Western union
As blockbuster cinema continues to abandon any type of film that isn’t tied to a lucrative intellectual property, it has increasingly been left to the independents to pick up the genre movie slack. If you want to watch superheroes fighting emojis, Hollywood has you covered on over 4,000 screens nationwide, but if you’re looking for prison films, romantic comedies and westerns, you usually need to search through the video-on-demand and art house margins.
Left almost entirely to anti-establishment veterans and aspiring auteurs, the western genre has particularly enjoyed a revisionist revival of late. Films as diverse as Kelly Reichardt’s naturalistic Meek’s Cutoff, Tommy Lee Jones’ bleak The Homesman, John Maclean’s slightly absurdist Slow West, Kristian Levring’s reverent The Salvation and Quentin Tarantino’s comic book-style Django Unchained have brought new energy and urgency to a horseshoed genre that once seemed destined for the glue factory.
Jacques Audiard’s ramshackle western The Sisters Brothers rides in the same revisionist posse as the films mentioned above, and although it doesn’t offer much that is new or unique, it still makes for thoughtful and moving adult entertainment. It is not uncommon for an established foreign director to struggle with inserting their voice and style into their English-language debut, but French filmmaker Jacques Audiard (The Beat That My Heart Skipped; A Prophet; Dheepan) makes a seamless transition.
Audiard specializes in visceral yet intimate genre pieces, and his films have always been more about mood, character and emotional intensity than cleverness or subtlety, so the language barrier was probably a non-issue. Certainly, the script by Audiard and his frequent collaborator Thomas Bidegain features the sort of restless narrative, deliberately constructed character dynamics and tonal mood swings that we have come to expect from his films.

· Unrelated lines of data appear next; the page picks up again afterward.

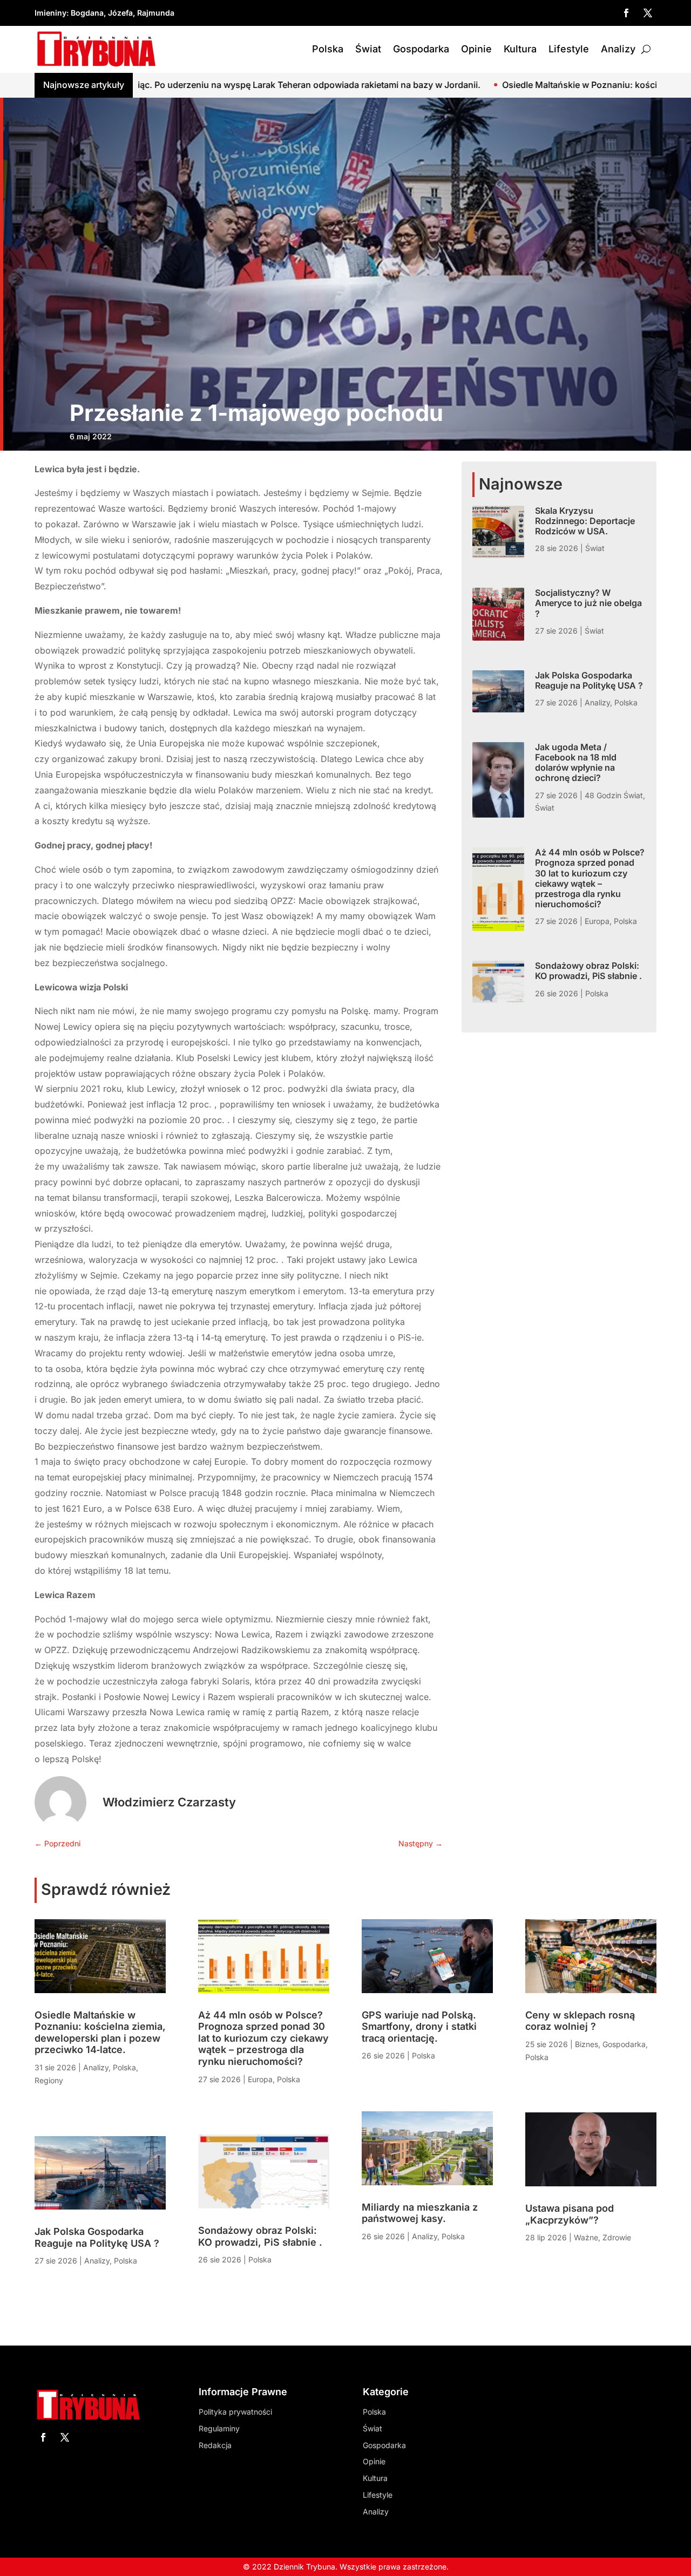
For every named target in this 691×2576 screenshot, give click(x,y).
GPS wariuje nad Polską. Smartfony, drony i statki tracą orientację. (419, 2026)
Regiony (49, 2080)
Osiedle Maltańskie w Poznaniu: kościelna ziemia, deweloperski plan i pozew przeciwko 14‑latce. (100, 2032)
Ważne (586, 2237)
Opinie (476, 49)
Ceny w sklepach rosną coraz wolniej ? (580, 2021)
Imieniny (50, 12)
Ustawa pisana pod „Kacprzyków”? (569, 2214)
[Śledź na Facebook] (626, 13)
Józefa (120, 12)
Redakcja (215, 2445)
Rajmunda (155, 12)
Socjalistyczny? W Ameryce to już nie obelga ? (588, 602)
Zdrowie (616, 2237)
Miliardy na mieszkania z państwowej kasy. (420, 2213)
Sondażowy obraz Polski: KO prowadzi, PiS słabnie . (588, 970)
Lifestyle (568, 49)
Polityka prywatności (235, 2411)
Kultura (520, 49)
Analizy (618, 49)
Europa (597, 921)
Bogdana (87, 12)
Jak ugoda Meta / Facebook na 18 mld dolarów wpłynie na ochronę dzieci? (576, 763)
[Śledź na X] (647, 13)
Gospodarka (421, 49)
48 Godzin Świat (614, 795)
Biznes (586, 2044)
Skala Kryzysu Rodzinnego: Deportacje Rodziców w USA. (585, 520)
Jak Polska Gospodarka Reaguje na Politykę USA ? (589, 680)
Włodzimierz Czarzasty (169, 1802)
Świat (368, 49)
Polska (327, 49)
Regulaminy (219, 2428)
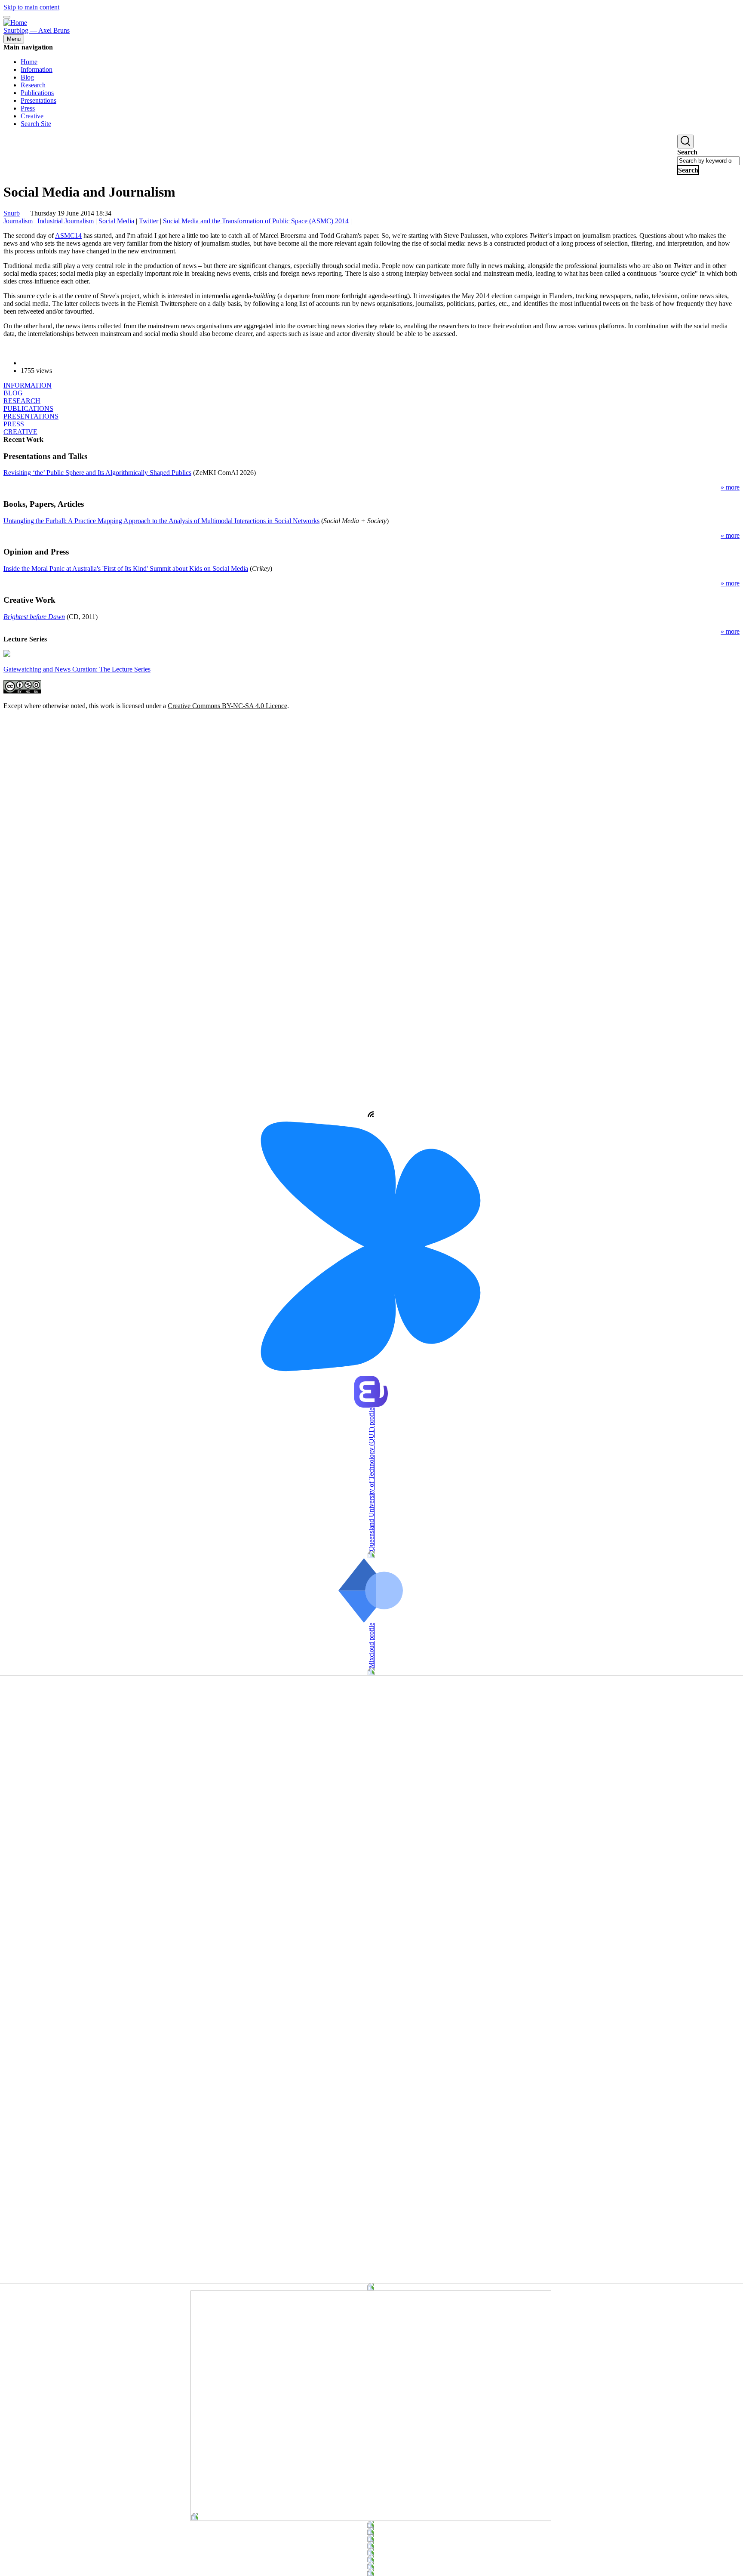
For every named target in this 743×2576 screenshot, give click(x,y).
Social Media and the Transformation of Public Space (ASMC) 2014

A dream team of Joaquin Phoenix and John C. Reilly stars as Charlie and Eli Sisters, bickering brothers and bounty hunters practicing their deadly trade in the Oregon Territory of the early 1850s. The employees of a crime lord called The Commodore, Charlie and Eli are assigned to abduct and torture Hermann Warm (Riz Ahmed), a chemist working on a gold divining process. An overeducated detective named John Morris (Jake Gyllenhaal) has already been dispatched to find and deliver Warm, but the two men form a friendship and slip away together, while the Sisters brothers make a corpse-strewn pursuit.
Both inheritors of their dead father’s violent nature, the Sisters brothers are good at what they do, but their partnership is starting to disintegrate. Charlie has become a violent and slovenly drunk, falling off his horse after an all-nighter in a saloon, and yet he can’t envision a life beyond killing. Meanwhile, Eli has grown tired of the work, dreaming of the domestic comforts offered in an increasingly civilized west, but he still feels an obligation to protect his out-of-control brother.
Phoenix is very good as the hot-tempered Charlie, but Reilly steals the show as the comparatively gentle Eli, providing this rough-edged film with a soulful center.